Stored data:
# # #

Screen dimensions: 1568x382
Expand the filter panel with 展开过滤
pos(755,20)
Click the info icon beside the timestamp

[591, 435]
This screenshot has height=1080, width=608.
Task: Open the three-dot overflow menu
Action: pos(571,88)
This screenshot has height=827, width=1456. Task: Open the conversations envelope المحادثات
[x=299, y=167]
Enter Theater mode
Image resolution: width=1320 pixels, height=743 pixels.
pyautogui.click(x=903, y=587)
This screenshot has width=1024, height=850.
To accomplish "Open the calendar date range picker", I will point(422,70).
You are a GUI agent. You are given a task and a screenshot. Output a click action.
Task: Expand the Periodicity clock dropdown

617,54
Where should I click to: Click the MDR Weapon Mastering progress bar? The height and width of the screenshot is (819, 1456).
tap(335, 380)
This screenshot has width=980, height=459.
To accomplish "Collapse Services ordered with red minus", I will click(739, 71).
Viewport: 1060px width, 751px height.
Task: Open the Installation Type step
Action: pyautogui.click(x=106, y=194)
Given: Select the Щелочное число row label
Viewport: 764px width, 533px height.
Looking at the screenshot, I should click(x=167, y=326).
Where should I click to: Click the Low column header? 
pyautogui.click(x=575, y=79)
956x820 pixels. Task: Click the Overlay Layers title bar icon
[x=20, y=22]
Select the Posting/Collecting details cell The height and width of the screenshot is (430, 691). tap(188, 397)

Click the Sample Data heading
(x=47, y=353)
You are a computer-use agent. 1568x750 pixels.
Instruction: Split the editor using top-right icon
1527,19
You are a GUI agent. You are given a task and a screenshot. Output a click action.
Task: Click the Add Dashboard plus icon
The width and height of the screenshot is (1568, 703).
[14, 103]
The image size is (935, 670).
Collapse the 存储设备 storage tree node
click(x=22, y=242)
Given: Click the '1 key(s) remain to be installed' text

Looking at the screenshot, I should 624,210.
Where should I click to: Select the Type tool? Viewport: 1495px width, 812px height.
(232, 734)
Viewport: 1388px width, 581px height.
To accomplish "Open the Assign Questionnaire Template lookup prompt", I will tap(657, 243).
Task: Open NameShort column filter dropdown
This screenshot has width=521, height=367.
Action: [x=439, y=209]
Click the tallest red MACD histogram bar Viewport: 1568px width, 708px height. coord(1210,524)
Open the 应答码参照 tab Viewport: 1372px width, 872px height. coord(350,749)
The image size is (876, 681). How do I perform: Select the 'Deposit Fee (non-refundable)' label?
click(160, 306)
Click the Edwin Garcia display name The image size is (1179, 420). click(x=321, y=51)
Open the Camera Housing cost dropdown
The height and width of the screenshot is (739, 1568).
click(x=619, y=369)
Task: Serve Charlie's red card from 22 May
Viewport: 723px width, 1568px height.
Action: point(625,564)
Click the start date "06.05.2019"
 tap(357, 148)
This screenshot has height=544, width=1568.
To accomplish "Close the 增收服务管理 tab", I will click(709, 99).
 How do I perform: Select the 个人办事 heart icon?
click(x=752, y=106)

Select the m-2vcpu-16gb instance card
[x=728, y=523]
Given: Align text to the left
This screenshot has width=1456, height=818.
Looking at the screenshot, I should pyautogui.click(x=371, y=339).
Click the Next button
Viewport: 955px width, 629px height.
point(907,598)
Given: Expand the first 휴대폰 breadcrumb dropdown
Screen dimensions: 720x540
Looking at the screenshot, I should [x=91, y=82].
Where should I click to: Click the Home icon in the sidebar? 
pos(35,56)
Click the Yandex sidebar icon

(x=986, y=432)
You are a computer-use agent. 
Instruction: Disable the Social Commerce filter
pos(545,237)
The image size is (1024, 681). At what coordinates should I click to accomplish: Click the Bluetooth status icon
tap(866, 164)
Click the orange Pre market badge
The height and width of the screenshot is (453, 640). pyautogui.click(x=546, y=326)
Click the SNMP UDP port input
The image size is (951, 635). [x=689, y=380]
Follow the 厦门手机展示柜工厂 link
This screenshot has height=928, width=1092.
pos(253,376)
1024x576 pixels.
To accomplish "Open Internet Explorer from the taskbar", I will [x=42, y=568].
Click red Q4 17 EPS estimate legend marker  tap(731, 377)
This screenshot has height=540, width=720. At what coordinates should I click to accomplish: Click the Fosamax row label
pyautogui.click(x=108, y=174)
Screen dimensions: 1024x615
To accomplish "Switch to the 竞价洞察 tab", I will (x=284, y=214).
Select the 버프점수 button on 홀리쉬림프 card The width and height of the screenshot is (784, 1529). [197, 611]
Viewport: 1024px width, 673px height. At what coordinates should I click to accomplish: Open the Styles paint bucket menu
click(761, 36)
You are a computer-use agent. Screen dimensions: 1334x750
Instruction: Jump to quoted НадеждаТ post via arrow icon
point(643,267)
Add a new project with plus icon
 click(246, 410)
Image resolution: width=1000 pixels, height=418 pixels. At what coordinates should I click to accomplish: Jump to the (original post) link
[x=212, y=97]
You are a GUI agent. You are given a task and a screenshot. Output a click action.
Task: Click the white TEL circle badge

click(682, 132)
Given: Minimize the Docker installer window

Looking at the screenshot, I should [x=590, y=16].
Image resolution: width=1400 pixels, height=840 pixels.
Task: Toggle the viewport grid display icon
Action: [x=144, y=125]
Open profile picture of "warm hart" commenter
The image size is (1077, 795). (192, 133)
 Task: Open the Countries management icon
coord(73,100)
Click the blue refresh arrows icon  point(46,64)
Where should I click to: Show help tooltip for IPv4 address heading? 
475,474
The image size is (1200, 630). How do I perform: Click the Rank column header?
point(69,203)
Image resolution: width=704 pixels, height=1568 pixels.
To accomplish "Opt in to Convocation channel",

# # #

What this task involves: Turn the lines above into a numbered list, leaving out the blank lines.

Solution:
1. Screen dimensions: 1568x382
2. Expand the filter panel with 展开过滤
3. pos(755,20)
4. Click the info icon beside the timestamp
5. [591, 435]
6. This screenshot has height=1080, width=608.
7. Task: Open the three-dot overflow menu
8. Action: pos(571,88)
9. This screenshot has height=827, width=1456. Task: Open the conversations envelope المحادثات
10. [x=299, y=167]
11. Enter Theater mode
12. Image resolution: width=1320 pixels, height=743 pixels.
13. pyautogui.click(x=903, y=587)
14. This screenshot has width=1024, height=850.
15. To accomplish "Open the calendar date range picker", I will point(422,70).
16. You are a GUI agent. You are given a task and a screenshot. Output a click action.
17. Task: Expand the Periodicity clock dropdown
18. 617,54
19. Where should I click to: Click the MDR Weapon Mastering progress bar? The height and width of the screenshot is (819, 1456).
20. tap(335, 380)
21. This screenshot has width=980, height=459.
22. To accomplish "Collapse Services ordered with red minus", I will click(739, 71).
23. Viewport: 1060px width, 751px height.
24. Task: Open the Installation Type step
25. Action: pyautogui.click(x=106, y=194)
26. Given: Select the Щелочное число row label
27. Viewport: 764px width, 533px height.
28. Looking at the screenshot, I should click(x=167, y=326).
29. Where should I click to: Click the Low column header? 
30. pyautogui.click(x=575, y=79)
31. 956x820 pixels. Task: Click the Overlay Layers title bar icon
32. [x=20, y=22]
33. Select the Posting/Collecting details cell The height and width of the screenshot is (430, 691). tap(188, 397)
34. Click the Sample Data heading
35. (x=47, y=353)
36. You are a computer-use agent. 1568x750 pixels.
37. Instruction: Split the editor using top-right icon
38. 1527,19
39. You are a GUI agent. You are given a task and a screenshot. Output a click action.
40. Task: Click the Add Dashboard plus icon
41. The width and height of the screenshot is (1568, 703).
42. [14, 103]
43. The image size is (935, 670).
44. Collapse the 存储设备 storage tree node
45. click(x=22, y=242)
46. Given: Click the '1 key(s) remain to be installed' text
47. Looking at the screenshot, I should 624,210.
48. Where should I click to: Select the Type tool? Viewport: 1495px width, 812px height.
49. (232, 734)
50. Viewport: 1388px width, 581px height.
51. To accomplish "Open the Assign Questionnaire Template lookup prompt", I will tap(657, 243).
52. Task: Open NameShort column filter dropdown
53. This screenshot has width=521, height=367.
54. Action: [x=439, y=209]
55. Click the tallest red MACD histogram bar Viewport: 1568px width, 708px height. coord(1210,524)
56. Open the 应答码参照 tab Viewport: 1372px width, 872px height. coord(350,749)
57. The image size is (876, 681). How do I perform: Select the 'Deposit Fee (non-refundable)' label?
58. click(160, 306)
59. Click the Edwin Garcia display name The image size is (1179, 420). click(x=321, y=51)
60. Open the Camera Housing cost dropdown
61. The height and width of the screenshot is (739, 1568).
62. click(x=619, y=369)
63. Task: Serve Charlie's red card from 22 May
64. Viewport: 723px width, 1568px height.
65. Action: point(625,564)
66. Click the start date "06.05.2019"
67.  tap(357, 148)
68. This screenshot has height=544, width=1568.
69. To accomplish "Close the 增收服务管理 tab", I will click(709, 99).
70.  How do I perform: Select the 个人办事 heart icon?
71. click(x=752, y=106)
72. Select the m-2vcpu-16gb instance card
73. [x=728, y=523]
74. Given: Align text to the left
75. This screenshot has width=1456, height=818.
76. Looking at the screenshot, I should pyautogui.click(x=371, y=339).
77. Click the Next button
78. Viewport: 955px width, 629px height.
79. point(907,598)
80. Given: Expand the first 휴대폰 breadcrumb dropdown
81. Screen dimensions: 720x540
82. Looking at the screenshot, I should [x=91, y=82].
83. Where should I click to: Click the Home icon in the sidebar? 
84. pos(35,56)
85. Click the Yandex sidebar icon
86. (x=986, y=432)
87. You are a computer-use agent. 
88. Instruction: Disable the Social Commerce filter
89. pos(545,237)
90. The image size is (1024, 681). At what coordinates should I click to accomplish: Click the Bluetooth status icon
91. tap(866, 164)
92. Click the orange Pre market badge
93. The height and width of the screenshot is (453, 640). pyautogui.click(x=546, y=326)
94. Click the SNMP UDP port input
95. The image size is (951, 635). [x=689, y=380]
96. Follow the 厦门手机展示柜工厂 link
97. This screenshot has height=928, width=1092.
98. pos(253,376)
99. 1024x576 pixels.
100. To accomplish "Open Internet Explorer from the taskbar", I will [x=42, y=568].
101. Click red Q4 17 EPS estimate legend marker  tap(731, 377)
102. This screenshot has height=540, width=720. At what coordinates should I click to accomplish: Click the Fosamax row label
103. pyautogui.click(x=108, y=174)
104. Screen dimensions: 1024x615
105. To accomplish "Switch to the 竞价洞察 tab", I will (x=284, y=214).
106. Select the 버프점수 button on 홀리쉬림프 card The width and height of the screenshot is (784, 1529). [197, 611]
107. Viewport: 1024px width, 673px height. At what coordinates should I click to accomplish: Open the Styles paint bucket menu
108. click(761, 36)
109. You are a computer-use agent. Screen dimensions: 1334x750
110. Instruction: Jump to quoted НадеждаТ post via arrow icon
111. point(643,267)
112. Add a new project with plus icon
113.  click(246, 410)
114. Image resolution: width=1000 pixels, height=418 pixels. At what coordinates should I click to accomplish: Jump to the (original post) link
115. [x=212, y=97]
116. You are a GUI agent. You are given a task and a screenshot. Output a click action.
117. Task: Click the white TEL circle badge
118. click(682, 132)
119. Given: Minimize the Docker installer window
120. Looking at the screenshot, I should [x=590, y=16].
121. Image resolution: width=1400 pixels, height=840 pixels.
122. Task: Toggle the viewport grid display icon
123. Action: [x=144, y=125]
124. Open profile picture of "warm hart" commenter
125. The image size is (1077, 795). (192, 133)
126.  Task: Open the Countries management icon
127. coord(73,100)
128. Click the blue refresh arrows icon  point(46,64)
129. Where should I click to: Show help tooltip for IPv4 address heading? 
130. 475,474
131. The image size is (1200, 630). How do I perform: Click the Rank column header?
132. point(69,203)
133. Image resolution: width=704 pixels, height=1568 pixels.
134. To accomplish "Opt in to Convocation channel",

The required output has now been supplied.